Laser

 

Hochwertige Instrumente sind feinmechanische Präzisionswerkzeuge, auf die sich der Operateur verlassen kann. So wird durch ein hochwertiges Instrumenten-Set nicht nur die Freude an der Arbeit des Chirurgen gesteigert, sondern auch die Sicherheit der Patienten erhöht und die Heilungsphase verkürzt. Denn je geringer das Trauma für den Patienten ist, desto kürzer ist die Erholungsphase, immer in Abhängigkeit zur Schwere des operativen Eingriffes.   Besonders für mikrochirurgische Eingriffe, die unter einem Operationsmikroskop durchgeführt werden, ist allerhöchste Präzision und zuverlässige Funktion der Instrumente ausschlaggebend.Kleiner Diodenlaser mit Lichtleiter und Handstück.Großer chirurgischer Hochleistungslaser.


 In der heutigen Zeit scheint ein Wort über einen magischen Klang zu verfügen -> 

LASER

Es bedeutet eigentlich nur: „Light Amplification by Stimulated Emission of Radiation“ oder auf deutsch „Lichtverstärkung durch stimulierte Emission von Strahlung“. Im freien Handel sind sogenannte Therapielaser für 100 bis 1.000 Euro erhältlich mit fraglicher Wirksamkeit. 

In der Medizin werden Therapielaser mit niedriger Leistung eher für naturheilkundliche Anwendungen verwendet. Diese nutzen bestimmte Schwingungen einiger Stoffe und steuern die Laserenergie impulsweise in den erkrankten Bereich des Körpers. Hierdurch werden Mechanismen, die den Selbstheilungsprozess des Körpers in Gang setzen, angeregt. Das Gerät links im Bild ist ein solcher Therapielaser, bei dem Frequenzen und Intensität der Strahlung genau geregelt werden können. Es kann sowohl eine Laserakupunktur   punktgenau durchgeführt werden sowie die Bestrahlung einer größeren Fläche mit der Laserdusche. 

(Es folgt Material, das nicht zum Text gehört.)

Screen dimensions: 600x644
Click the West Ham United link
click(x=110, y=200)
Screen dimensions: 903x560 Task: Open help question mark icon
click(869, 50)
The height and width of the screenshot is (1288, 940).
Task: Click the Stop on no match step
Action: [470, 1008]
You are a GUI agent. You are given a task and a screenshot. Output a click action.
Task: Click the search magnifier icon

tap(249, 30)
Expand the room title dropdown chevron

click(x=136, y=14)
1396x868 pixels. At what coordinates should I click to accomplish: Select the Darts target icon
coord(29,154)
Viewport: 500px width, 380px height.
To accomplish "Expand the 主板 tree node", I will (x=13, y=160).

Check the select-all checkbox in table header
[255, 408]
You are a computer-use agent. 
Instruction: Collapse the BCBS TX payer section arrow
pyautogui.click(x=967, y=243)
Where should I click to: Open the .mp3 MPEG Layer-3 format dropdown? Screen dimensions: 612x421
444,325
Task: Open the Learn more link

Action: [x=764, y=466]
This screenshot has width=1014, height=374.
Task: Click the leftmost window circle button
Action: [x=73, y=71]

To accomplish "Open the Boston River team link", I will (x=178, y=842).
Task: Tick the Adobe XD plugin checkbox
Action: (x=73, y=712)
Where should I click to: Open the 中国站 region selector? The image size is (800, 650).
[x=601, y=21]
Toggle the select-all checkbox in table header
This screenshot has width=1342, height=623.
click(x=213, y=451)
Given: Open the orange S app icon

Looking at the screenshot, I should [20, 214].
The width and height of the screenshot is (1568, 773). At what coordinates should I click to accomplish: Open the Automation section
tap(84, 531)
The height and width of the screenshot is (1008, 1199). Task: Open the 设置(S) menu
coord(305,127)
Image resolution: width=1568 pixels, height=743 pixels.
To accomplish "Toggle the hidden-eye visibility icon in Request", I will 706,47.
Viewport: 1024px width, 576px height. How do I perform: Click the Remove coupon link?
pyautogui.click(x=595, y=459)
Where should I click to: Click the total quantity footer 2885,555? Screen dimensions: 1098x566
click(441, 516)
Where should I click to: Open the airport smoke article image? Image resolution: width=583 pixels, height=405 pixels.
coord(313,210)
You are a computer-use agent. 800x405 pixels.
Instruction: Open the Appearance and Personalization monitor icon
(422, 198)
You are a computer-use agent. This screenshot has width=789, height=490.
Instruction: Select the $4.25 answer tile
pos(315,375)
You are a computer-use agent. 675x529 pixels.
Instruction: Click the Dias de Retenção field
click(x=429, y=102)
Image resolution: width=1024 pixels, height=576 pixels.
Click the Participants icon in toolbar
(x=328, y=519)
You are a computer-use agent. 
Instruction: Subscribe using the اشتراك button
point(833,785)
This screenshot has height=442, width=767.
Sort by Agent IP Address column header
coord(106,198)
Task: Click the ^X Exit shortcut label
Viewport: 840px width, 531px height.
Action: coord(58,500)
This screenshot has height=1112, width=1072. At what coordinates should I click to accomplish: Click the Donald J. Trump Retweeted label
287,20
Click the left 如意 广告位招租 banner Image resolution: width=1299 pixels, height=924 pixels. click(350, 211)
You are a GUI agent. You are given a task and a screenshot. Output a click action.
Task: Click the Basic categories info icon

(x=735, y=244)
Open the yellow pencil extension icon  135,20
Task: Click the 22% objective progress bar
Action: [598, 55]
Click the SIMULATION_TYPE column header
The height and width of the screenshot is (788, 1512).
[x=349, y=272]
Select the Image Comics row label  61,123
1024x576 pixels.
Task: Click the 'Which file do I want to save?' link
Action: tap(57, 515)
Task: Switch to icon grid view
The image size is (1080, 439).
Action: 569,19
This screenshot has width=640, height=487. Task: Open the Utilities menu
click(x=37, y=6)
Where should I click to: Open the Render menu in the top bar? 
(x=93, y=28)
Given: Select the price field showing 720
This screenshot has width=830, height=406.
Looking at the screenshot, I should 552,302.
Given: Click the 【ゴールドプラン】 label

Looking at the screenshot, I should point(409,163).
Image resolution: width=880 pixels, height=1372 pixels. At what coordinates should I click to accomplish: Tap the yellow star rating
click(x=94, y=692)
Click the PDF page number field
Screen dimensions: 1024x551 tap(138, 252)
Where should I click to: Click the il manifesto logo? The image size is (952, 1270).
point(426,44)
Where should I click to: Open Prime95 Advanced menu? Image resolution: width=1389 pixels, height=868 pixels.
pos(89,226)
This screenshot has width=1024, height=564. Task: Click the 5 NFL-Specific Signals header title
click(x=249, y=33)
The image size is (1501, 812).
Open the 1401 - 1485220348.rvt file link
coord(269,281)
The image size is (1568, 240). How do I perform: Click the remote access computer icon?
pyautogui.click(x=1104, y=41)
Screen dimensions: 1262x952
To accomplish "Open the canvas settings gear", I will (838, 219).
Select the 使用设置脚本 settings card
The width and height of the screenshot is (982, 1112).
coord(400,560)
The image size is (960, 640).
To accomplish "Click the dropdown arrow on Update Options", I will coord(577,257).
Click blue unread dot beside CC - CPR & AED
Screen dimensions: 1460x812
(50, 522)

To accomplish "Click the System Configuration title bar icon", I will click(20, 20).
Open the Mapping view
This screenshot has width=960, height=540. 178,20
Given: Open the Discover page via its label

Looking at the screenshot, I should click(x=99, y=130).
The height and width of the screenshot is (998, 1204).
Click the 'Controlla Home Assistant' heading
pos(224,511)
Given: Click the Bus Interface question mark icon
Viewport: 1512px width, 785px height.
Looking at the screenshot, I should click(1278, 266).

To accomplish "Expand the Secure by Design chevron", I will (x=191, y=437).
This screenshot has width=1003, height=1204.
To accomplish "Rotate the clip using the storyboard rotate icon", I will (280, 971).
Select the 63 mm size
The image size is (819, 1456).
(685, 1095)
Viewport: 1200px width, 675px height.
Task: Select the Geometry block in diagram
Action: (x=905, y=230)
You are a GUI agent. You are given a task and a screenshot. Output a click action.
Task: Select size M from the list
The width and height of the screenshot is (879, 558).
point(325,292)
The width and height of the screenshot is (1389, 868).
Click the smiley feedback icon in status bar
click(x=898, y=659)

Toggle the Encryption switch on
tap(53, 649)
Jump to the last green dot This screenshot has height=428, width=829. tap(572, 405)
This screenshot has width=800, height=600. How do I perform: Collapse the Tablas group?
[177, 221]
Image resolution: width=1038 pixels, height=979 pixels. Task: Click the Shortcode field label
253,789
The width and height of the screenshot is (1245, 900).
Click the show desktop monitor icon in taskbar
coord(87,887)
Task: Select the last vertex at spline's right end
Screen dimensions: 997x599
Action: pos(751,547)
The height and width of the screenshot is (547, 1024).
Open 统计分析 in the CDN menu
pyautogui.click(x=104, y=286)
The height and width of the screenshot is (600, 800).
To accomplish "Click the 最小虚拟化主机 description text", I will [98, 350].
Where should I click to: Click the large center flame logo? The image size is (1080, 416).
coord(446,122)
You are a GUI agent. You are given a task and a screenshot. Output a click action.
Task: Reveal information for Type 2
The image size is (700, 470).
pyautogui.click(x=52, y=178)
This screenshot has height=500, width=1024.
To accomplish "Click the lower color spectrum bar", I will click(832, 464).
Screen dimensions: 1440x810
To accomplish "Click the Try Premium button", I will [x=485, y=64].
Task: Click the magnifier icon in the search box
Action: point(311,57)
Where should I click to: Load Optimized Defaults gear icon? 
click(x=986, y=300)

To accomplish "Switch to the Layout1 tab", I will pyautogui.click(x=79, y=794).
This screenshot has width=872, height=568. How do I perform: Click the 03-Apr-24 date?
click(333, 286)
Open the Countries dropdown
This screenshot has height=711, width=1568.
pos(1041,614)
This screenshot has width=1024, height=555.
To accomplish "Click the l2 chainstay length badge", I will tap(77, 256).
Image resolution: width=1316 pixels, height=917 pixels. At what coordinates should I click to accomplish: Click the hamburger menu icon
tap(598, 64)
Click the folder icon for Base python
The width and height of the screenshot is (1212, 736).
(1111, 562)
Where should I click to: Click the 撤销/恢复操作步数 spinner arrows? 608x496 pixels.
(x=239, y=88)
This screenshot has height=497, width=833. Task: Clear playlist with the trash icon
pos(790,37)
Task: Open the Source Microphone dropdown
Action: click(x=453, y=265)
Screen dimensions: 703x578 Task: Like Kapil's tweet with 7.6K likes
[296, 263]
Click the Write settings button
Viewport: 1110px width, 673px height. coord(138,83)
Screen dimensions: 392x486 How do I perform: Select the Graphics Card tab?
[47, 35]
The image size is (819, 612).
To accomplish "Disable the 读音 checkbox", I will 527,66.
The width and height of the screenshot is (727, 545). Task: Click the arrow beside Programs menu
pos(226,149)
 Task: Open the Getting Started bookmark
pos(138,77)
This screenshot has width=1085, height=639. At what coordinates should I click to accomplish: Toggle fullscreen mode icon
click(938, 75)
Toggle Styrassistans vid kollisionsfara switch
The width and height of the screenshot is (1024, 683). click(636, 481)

Chirurgische Diodenlaser oder YAG-Laser (Neodym-dotierter Yttrium-Aluminium-Granat-Laser) sind verhältnismäßig klein und handlich. Der Lichtstrahl kann durch ein Glasfaserkabel direkt an den Ort des Geschehens gesendet werden, was z. B. für den Einsatz in der Zahnheilkunde   sehr nützlich ist. Auch während endoskopischer Eingriffe kann dieser Laser eingesetzt werden. So können beispielsweise kleine Tumore   im Gehörgang eines Hundes einfach verdampft werden. Ein weiterer Pluspunkt für diesen Laser ist der Einsatz als Therapielaser bei niedriger Watt-Leistung, zum Beispiel bei der Behandlung   von Zerrungen, aber auch bei Schnupfen, wo man durch Bestrahlen des Nasenrückens eine beschleunigte Heilung erreichen kann. 

Chirurgische Hochleistungslaser (rechts im Bild der Tabelle) werden mit dem Gas Kohlendioxid betrieben. Sie sind recht leistungseffizient. In der Industrie werden sie vor allem zum Schneiden von Metallen, wie beispielsweise Aluminium, genutzt. Diese Laser-Klasse führt durch Verdampfung von Zellen saubere und präzise Schnitte durch, die kaum schmerzhaft sind und schnell verheilen. Tumorzellen werden verdampft und Gewebe   sauber getrennt, ohne zu bluten oder stark anzuschwellen. So kann eine Wunde komplikationslos verheilen. Da bei der erheblichen Laserenergie eine starke Rauchentwicklung stattfindet, wird das Operationsgebiet durch einen sterilen Luftstrom rauchfrei gehalten, damit die Sicht des Chirurgen nicht beeinträchtigt wird. Die Wartung ist etwas aufwendig, da zum Kühlen eine Kühlflüssigkeit verwendet wird, die regelmäßig erneuert werden muss. Die Spiegel im Arm können sich durch die Bewegung verschieben, sodass nach einiger Zeit die Nachjustierung erforderlich wird, die aufwendig und kostspielig ist.